Résumé
Le paysage sociopolitique du Cameroun actuel s’avère lié aux manœuvres instituées par la Conférence internationale de Berlin (1884–1885). La présente étude a pour objet de contribuer à la mise en perspective des trajectoires du « brouillage identitaire » que l’on présente souvent, à raison ou à tort, comme un repère de l’inapplicabilité du droit international des minorités et autochtones au Cameroun. On découvre, d’une part, que l’Acte de Berlin a consisté en une modification profonde de la civilité des peuples du Cameroun par la légitimation de certaines pratiques non conventionnelles telles que l’expropriation et la déportation. Ces dernières, au moyen de la déterritorialisation des groupes, a participé à leur déracinement et à l’aliénation de leur identité de natif. D’autre part, malgré une timide prise de conscience, les autorités publiques nationales du Cameroun indépendant n’ont pas su (ou n’ont pas voulu) réparer les injustices subies. L’affirmation du droit moderne au détriment du système coutumier semble avoir contribué à prolonger la politique de déconstruction identitaire entamée à l’époque coloniale. Somme toute, la question foncière au Cameroun peut être considérée comme le ferment de l’impératif de la prise en charge des minorités et notamment des peuples autochtones, et non le contraire.
Les contrats passés entre les indigènes et les Européens ont produit des effets juridiques. Une question suit cette conclusion : dans quelle catégorie de droit pourrait-on ranger de tels contrats ? Le Traité germano-douala signé le 12 juillet 1884 entre deux firmes commerciales allemandes et deux chefs indigènes de la côte camerounaise entretient cette curiosité. Le moins qu’on puisse dire est qu’il sert de pendant au droit international public et au droit constitutionnel camerounais.
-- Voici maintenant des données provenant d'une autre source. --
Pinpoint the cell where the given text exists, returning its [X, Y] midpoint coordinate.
Pour une part, il établit la qualité de sujets de droit international des acteurs sus-désignés à partir de la corrélation entre la « capacité d’agir et la personnalité internationale ». En cela, il permet de repenser la question des peuples autochtones proclamée dans l’ordre constitutionnel camerounais en 1996. D’autre part, le Traité de 1884 met en perspective les notions de souveraineté et de territoire qui ont été mobilisées par la légalité coloniale, durant l’administration internationale du pays et ensuite par le droit constitutionnel de la décolonisation. Ce double aspect subjectif et objectif décline les rapports de force qui ont présidé la formation des contrats dans l’ordre juridique intemporel et qui, partant de notre objet de recherche, présente le droit international relationnel comme redevable à l’éthique égalitaire qu’il est pourtant censé promouvoir.